Me tornei bisavó porque o tempo, com toda a sua sabedoria, me permitiu viver o suficiente para ver a vida florescer de novo e de novo. Carrego no peito a memória de quem eu já fui: uma menina cheia de sonhos, uma mulher aprendendo a se conhecer, uma mãe se descobrindo no amor, uma avó que se emocionava com cada risada dos netos. E agora, uma bisavó, abençoada por presenciar um milagre que não cabe em palavras: a continuidade.
Me tornei bisavó porque o amor que plantei não morreu. Ele atravessou o tempo, sobreviveu às minhas dores, cresceu junto com minhas vitórias e chegou até aqui, transformado em novos corações que batem do lado de fora de mim. Cada nova vida na minha família é um pedaço meu e do meu bem querer, uma poesia escrita sem papel, mas gravada na eternidade.
Ser bisavó é olhar para trás e entender que tudo valeu a pena. Cada riso, cada lágrima, cada noite em claro, cada renúncia. Tudo me trouxe até este momento: o de segurar nas mãos um pedacinho do futuro, feito de sangue, memória e esperança. É como se a vida me sussurrasse: “Veja, você deixou sua marca. Você está no mundo para além de você mesma.”

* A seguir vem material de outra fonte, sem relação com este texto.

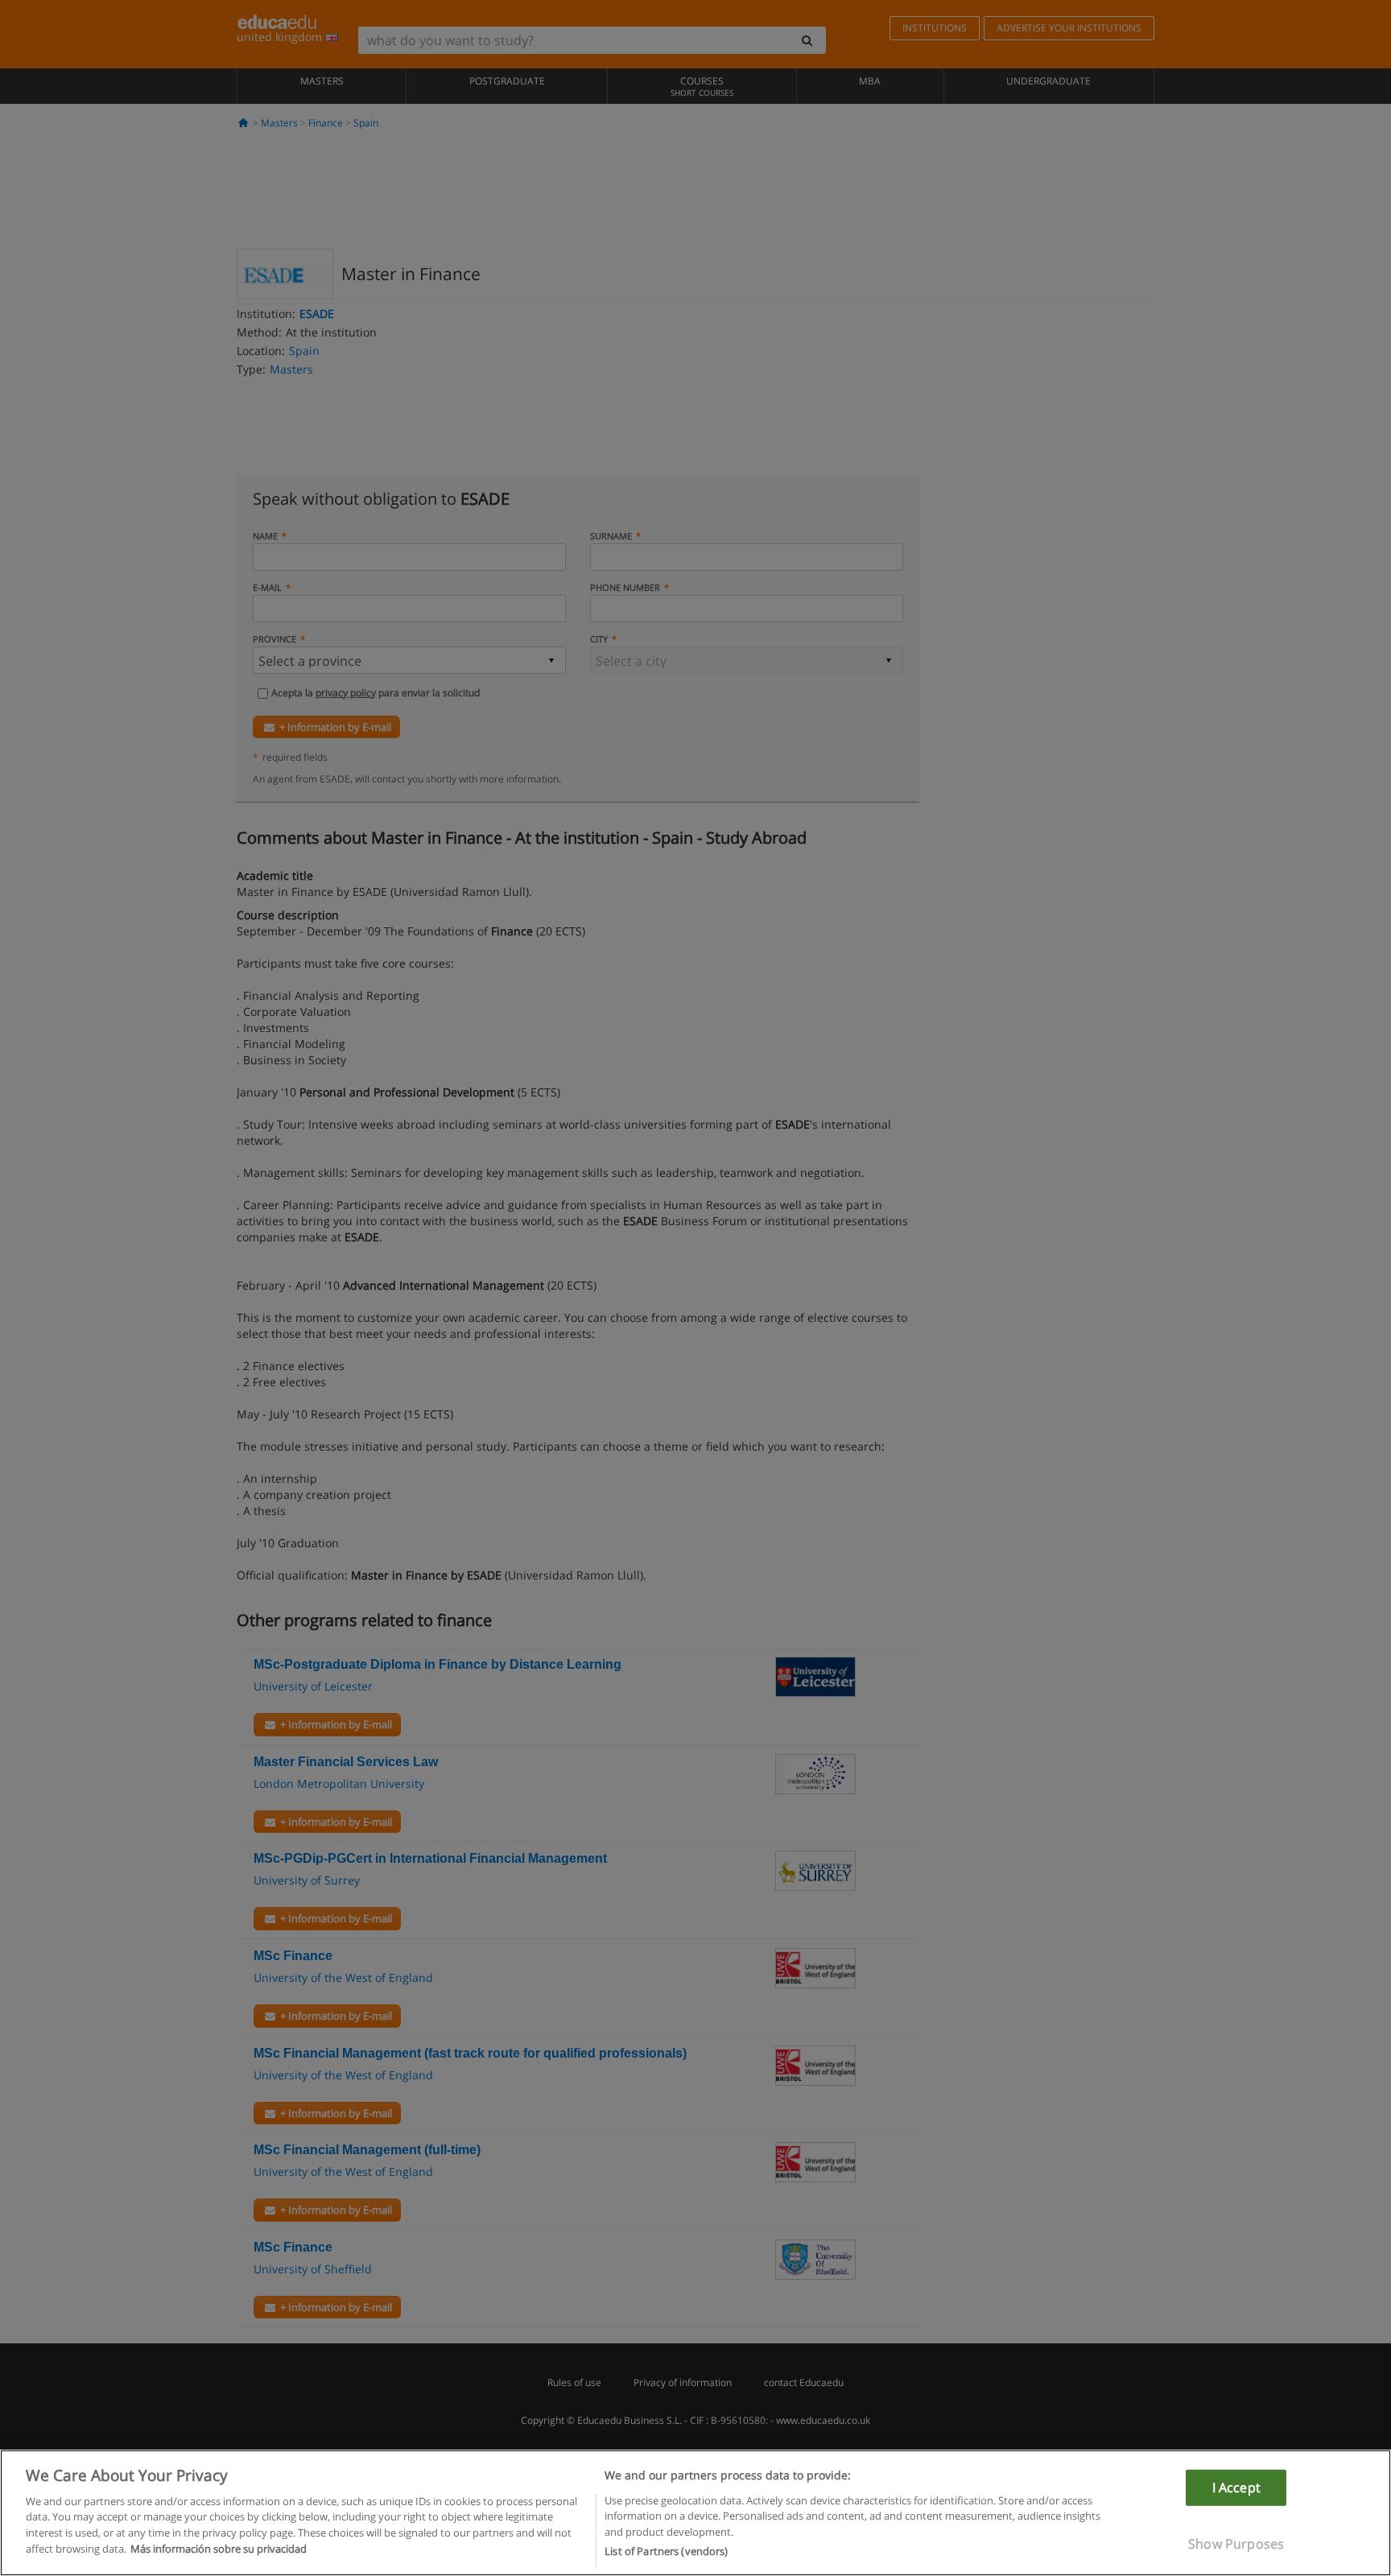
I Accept (1236, 2487)
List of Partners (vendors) (666, 2551)
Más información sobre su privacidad (218, 2548)
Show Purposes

Eu me tornei bisavó porque, apesar dos tropeços, eu amei. E amar, no fim das contas, é o que nos mantém vivos, mesmo depois que partirmos. No olhar de um bisneto, eu me encontro jovem outra vez. No sorriso dele, eu vejo o reflexo da minha própria história, renascendo.
E, enquanto escrevo estas palavras, sinto uma gratidão imensa. Pela vida, por quem eu fui, por quem eu sou e por tudo o que ainda continua através de mim. Porque ser bisavó é isso: é existir em muitas formas ao mesmo tempo, é ser raiz e também ser flor.
Sou bisavó porque o amor que plantei floresceu além do tempo. E enquanto houver vida nos meus descendentes, uma parte de mim será eterna.